Seaweeds have been used to treat various ailments in East Asian countries for centuries. Yet the health benefits of seaweeds from South African coastlines are not well explored. Seaweeds are rich in bioactive compounds including polysaccharides, polyphenols and peptides, which have demonstrated potential health benefits. Investigating these natural sources for their anti-obesity and anti-diabetic properties can lead to the development of safer and more sustainable therapeutic options.

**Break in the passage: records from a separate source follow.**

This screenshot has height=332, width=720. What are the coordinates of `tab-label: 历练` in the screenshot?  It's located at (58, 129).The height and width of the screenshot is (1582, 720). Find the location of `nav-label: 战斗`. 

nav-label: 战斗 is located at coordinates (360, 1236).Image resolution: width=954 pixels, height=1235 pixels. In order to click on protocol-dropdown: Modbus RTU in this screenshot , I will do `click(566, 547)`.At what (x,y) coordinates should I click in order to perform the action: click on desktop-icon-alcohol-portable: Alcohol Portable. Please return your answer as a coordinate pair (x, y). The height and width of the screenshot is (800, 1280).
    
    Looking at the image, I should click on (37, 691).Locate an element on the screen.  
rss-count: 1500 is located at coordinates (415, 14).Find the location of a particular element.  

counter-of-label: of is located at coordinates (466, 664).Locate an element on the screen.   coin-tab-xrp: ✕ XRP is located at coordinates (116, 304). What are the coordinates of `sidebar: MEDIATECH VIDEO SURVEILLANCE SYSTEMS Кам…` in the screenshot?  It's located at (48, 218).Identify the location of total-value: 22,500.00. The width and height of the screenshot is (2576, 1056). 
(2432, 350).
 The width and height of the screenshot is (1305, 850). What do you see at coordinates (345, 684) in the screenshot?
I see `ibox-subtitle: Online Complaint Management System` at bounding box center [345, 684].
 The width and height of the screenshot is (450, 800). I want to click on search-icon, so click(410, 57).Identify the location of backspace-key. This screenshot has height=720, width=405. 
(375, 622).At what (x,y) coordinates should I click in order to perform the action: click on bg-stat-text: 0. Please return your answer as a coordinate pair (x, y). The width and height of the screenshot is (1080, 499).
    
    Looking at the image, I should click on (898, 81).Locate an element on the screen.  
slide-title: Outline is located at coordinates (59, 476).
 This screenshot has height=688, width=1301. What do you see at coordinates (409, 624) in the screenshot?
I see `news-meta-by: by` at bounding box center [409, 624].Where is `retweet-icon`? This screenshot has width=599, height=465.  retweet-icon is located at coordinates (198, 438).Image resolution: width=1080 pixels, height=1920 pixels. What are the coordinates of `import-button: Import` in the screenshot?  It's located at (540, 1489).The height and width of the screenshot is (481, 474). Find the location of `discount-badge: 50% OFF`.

Magwaza has registered for a PhD and is currently continuing her research under Islam’s supervision. She thanked him for his academic guidance and paid tribute to colleagues at the Biomedical Research Laboratory for their contributions and assistance. She also acknowledged the National Research Foundation for financial support throughout her postgraduate studies.
Magwaza thanked her mother, Ms Ntombenhle Ngcobo Magwaza for her love, support, encouragement and prayers and for the sacrifices she made to ensure she had the opportunities she needed. She paid tribute to her late grandfather who ignited her love for education, noting that it was the one thing no one could ever take from her.
‘I always use my breaks to spend time with my family as they are important for my mental and emotional well-being,’ said Magwaza. ‘The memories we create together and the emotional connection I have with them serve as a source of comfort during challenging times.’